▸ **Text section**:
------------

First, I’d like to point out that there is a significant terminological confusion over the word:

As you can see above, I have given the title “Notes on the Performing Arts” to this website. I should have been able to call it “Notes on the Performance Arts” but I couldn’t, because “performance art” is the name given to a particular art form which appeared in the USA in the 1960s. So, to cover all forms, traditional and contemporary, now we use the strange term “performing arts.”

In general, the “performing arts department” at a university teaches the practice of theater, dance, music, etc. while the “performing arts studies department” focuses on theory. Now there is also a “performance studies department” at some universities which seems to specialize in the study of almost anything “as performance” (one can see theses topics ranging from “cooking as performance” to “gentrification as performance”).

The terms “performance” and “performativity” have moved beyond performance studies departments and have been in use and debate for a while in academia, including the areas of critical theory and gender studies, philosophy and social sciences. These terms were introduced by the language philosopher J. L. Austin (and have been elaborated on by John Searle, Jacques Derrida, Judith Butler and many others). It is important to note that these philosophers were not theorizing about the actual “performing arts” when they used the terms originating from “perform” but many of those involved in the performing arts do not seem to be aware of that. One can run into statements such as “the performativity of the theatrical performance,” which sound learned but highly ambiguous.

I should also note that the word “performance” is frequently used in daily life, particularly to express efficiency and success in education and business, like “the student’s academic performance.” These usages are outside of my territory of speculations.

Let us ask now: What is performance?

As I stated above, the standard definitions mention the presentation of entertaining acts by some people to some others.

Do we have to have some people present something to be seen/heard for the presentation to be called “a performance”? What if it is announced that fifty puppies will be put in a room full of toys and can be viewed from 7 to 8 pm through glass walls? Wouldn’t people grab their kids and run to watch? Can we say that it can’t be considered a performance when the performers are dogs or when the presented acts are not predetermined?

What if someone fills the space with electrical devices instead of dogs and controls their movements remotely? Wouldn’t that be considered a performance? Would it be called a performance if the person lets a computer randomly control the movements of the devices?

Let’s say someone (John Cage, for example) announces that s/he will present a theatrical performance at an unaccustomed location at 8 pm and, right before 8 pm, tells the audience that the performance will begin exactly at 8 o’clock and will end at 9 and then s/he goes sits on the side and lets the audience observe the sounds and movements in the environment as they occur. Would this be accepted to be a performance?

The answer to all the questions above is a yes if the audience calls the experience a performance. If the presenter’s proposal to perceive a duration as performance is accepted by the audience, then it will become a performance. That is, the presentation by itself is not a performance, but rather it constitutes a proposal to have a performance realized.

------------

▸ **Information supplied**:

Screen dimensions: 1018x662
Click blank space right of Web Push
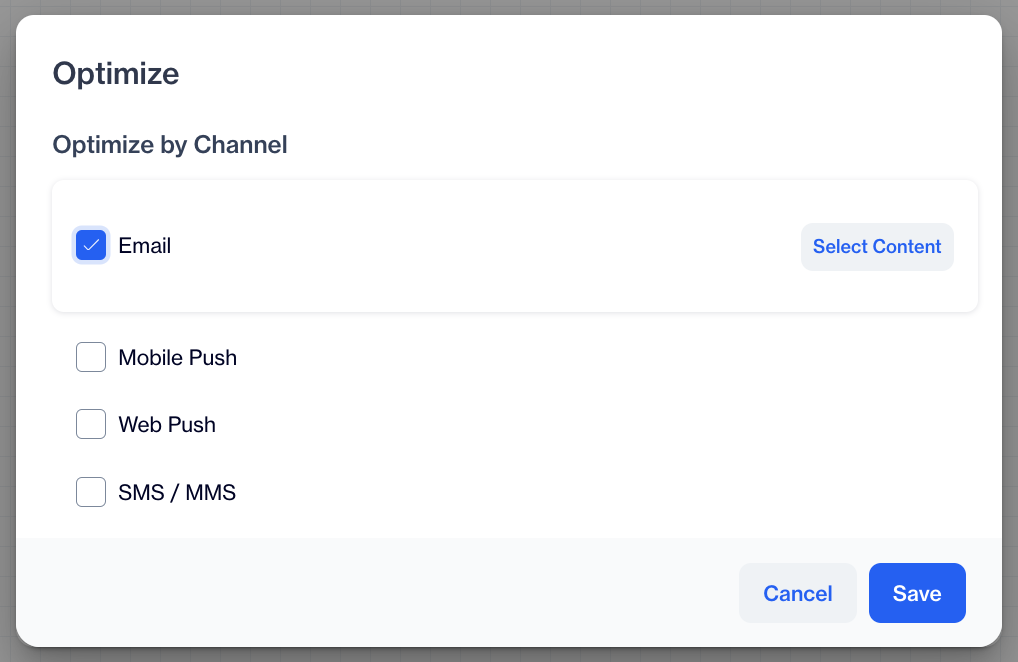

------------

▸ **Problem requirements**: Write out the stretch of the performance passage from "The answer to" through "a performance realized." again, substituting "spectators" for every "audience".

▸ **Reply to the task**:
The answer to all the questions above is a yes if the spectators calls the experience a performance. If the presenter’s proposal to perceive a duration as performance is accepted by the spectators, then it will become a performance. That is, the presentation by itself is not a performance, but rather it constitutes a proposal to have a performance realized.